EXERCISE BRIEF: Repeat exactly, and only, the lines of the entries below from the one with "Tick the select-all" through the one with "has height=271, width=571.", both ends included.

WORKING DATA START

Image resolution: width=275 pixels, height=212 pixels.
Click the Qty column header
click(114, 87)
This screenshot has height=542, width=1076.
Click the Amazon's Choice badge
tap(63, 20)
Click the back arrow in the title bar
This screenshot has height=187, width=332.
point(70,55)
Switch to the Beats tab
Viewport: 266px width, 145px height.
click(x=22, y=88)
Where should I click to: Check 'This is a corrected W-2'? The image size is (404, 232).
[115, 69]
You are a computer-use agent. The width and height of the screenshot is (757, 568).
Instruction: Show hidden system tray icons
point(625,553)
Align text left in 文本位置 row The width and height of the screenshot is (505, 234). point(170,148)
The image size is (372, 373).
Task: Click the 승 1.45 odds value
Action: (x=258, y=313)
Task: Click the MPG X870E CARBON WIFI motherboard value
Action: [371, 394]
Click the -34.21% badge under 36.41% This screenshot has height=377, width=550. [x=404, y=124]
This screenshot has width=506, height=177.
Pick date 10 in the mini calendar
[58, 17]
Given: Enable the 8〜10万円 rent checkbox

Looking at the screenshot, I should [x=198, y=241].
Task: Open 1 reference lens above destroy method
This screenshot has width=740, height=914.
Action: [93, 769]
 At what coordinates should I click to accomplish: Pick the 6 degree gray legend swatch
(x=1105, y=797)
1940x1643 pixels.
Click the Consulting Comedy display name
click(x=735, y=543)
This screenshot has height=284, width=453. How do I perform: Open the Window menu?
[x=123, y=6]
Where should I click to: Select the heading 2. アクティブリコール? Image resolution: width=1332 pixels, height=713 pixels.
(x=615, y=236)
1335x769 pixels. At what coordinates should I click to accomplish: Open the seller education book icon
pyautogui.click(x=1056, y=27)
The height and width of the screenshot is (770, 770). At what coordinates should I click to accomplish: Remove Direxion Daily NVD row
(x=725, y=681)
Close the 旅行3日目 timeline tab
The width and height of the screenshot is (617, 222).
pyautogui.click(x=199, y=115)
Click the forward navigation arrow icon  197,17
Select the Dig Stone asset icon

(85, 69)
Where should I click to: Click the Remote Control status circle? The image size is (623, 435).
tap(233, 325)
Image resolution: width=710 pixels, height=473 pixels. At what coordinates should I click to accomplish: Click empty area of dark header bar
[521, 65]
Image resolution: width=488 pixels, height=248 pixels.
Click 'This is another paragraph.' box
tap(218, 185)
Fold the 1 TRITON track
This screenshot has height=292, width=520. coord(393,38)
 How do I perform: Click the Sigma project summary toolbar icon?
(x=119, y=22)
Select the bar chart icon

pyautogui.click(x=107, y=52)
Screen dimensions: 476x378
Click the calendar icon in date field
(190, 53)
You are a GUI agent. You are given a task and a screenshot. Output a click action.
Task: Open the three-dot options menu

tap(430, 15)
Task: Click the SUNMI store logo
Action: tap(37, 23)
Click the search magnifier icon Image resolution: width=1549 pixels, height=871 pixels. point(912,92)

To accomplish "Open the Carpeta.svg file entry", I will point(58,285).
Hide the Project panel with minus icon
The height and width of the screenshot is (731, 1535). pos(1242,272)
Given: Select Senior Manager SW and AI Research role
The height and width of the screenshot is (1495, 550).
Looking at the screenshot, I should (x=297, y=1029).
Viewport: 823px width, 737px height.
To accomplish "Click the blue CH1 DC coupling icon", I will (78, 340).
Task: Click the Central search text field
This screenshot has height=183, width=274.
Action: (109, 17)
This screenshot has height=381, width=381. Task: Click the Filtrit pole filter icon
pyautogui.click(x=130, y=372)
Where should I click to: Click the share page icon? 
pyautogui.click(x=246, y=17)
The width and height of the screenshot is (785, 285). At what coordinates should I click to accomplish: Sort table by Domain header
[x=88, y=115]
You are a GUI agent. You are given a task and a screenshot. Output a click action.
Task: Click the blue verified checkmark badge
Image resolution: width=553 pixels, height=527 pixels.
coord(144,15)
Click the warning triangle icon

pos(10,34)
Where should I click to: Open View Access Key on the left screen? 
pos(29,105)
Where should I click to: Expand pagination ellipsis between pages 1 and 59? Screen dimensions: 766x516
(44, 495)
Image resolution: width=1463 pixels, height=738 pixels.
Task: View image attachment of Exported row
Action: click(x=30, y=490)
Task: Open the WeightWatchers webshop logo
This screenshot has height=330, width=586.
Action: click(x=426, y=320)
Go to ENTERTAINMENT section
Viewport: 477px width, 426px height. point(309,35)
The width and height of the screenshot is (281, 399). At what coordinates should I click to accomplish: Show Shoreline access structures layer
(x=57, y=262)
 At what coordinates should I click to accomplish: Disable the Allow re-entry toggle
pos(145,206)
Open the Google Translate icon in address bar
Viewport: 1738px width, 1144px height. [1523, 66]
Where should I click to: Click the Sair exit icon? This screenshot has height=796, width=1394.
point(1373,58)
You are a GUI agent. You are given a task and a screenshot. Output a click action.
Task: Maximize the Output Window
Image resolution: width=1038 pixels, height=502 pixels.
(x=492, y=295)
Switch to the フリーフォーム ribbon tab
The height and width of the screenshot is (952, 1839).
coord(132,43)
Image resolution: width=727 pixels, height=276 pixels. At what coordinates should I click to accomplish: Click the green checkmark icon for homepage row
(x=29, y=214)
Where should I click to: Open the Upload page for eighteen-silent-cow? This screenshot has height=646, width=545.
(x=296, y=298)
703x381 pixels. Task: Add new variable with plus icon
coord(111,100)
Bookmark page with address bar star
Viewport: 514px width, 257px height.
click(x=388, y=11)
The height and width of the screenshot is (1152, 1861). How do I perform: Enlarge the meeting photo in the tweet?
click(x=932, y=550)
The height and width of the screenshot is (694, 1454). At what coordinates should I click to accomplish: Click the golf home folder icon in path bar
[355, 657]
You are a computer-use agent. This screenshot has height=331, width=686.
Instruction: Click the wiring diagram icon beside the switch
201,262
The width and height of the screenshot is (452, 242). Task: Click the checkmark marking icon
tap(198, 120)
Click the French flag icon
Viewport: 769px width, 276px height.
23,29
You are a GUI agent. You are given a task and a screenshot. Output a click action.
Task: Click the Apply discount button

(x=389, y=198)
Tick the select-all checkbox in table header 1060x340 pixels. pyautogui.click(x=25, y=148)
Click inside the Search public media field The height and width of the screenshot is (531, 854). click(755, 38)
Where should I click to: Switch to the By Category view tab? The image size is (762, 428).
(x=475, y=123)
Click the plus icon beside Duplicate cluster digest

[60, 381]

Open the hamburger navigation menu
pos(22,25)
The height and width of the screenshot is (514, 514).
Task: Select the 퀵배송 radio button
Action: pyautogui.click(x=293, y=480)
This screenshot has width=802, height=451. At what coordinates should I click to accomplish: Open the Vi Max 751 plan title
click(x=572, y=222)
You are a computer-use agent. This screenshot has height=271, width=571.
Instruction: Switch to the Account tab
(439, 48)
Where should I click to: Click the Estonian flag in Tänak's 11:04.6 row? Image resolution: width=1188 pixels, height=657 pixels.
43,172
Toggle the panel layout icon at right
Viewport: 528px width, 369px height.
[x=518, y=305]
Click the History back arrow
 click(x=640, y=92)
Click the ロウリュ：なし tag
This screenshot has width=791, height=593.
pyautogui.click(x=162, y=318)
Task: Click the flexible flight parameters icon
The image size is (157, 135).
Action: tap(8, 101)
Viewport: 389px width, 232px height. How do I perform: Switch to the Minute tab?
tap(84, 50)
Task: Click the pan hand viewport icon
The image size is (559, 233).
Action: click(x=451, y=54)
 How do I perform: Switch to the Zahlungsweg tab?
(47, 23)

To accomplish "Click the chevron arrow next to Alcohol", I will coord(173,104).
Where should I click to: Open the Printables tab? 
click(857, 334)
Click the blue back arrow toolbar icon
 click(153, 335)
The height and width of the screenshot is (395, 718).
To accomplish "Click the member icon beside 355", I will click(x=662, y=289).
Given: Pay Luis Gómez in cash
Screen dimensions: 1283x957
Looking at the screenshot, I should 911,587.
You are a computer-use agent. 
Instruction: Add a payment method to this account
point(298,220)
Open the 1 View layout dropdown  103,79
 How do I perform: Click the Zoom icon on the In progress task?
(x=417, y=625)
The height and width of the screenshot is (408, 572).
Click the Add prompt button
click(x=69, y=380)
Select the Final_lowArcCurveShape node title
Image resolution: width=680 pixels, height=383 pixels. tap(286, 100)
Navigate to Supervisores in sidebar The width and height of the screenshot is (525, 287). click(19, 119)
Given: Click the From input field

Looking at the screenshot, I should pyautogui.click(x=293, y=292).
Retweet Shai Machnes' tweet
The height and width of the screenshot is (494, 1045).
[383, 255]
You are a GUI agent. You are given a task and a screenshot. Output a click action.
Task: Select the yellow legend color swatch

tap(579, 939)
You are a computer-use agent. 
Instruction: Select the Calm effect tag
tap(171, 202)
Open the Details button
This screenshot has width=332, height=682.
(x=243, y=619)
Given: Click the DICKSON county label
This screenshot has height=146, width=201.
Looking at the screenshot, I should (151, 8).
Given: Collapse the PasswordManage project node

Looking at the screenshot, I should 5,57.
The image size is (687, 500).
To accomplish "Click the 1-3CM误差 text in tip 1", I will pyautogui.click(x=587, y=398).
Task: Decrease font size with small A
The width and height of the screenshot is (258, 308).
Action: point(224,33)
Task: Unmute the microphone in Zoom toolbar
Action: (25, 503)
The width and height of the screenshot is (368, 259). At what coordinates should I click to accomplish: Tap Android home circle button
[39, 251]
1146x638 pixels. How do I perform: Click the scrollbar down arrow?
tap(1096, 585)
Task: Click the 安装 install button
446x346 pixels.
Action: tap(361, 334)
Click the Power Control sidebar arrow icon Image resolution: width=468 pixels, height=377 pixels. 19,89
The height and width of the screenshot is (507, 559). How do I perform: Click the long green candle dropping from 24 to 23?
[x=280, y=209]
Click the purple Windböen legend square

WORKING DATA END

RESPONSE FOR THIS EXERCISE:
Tick the select-all checkbox in table header 1060x340 pixels. pyautogui.click(x=25, y=148)
Click inside the Search public media field The height and width of the screenshot is (531, 854). click(755, 38)
Where should I click to: Switch to the By Category view tab? The image size is (762, 428).
(x=475, y=123)
Click the plus icon beside Duplicate cluster digest

[60, 381]

Open the hamburger navigation menu
pos(22,25)
The height and width of the screenshot is (514, 514).
Task: Select the 퀵배송 radio button
Action: pyautogui.click(x=293, y=480)
This screenshot has width=802, height=451. At what coordinates should I click to accomplish: Open the Vi Max 751 plan title
click(x=572, y=222)
You are a computer-use agent. This screenshot has height=271, width=571.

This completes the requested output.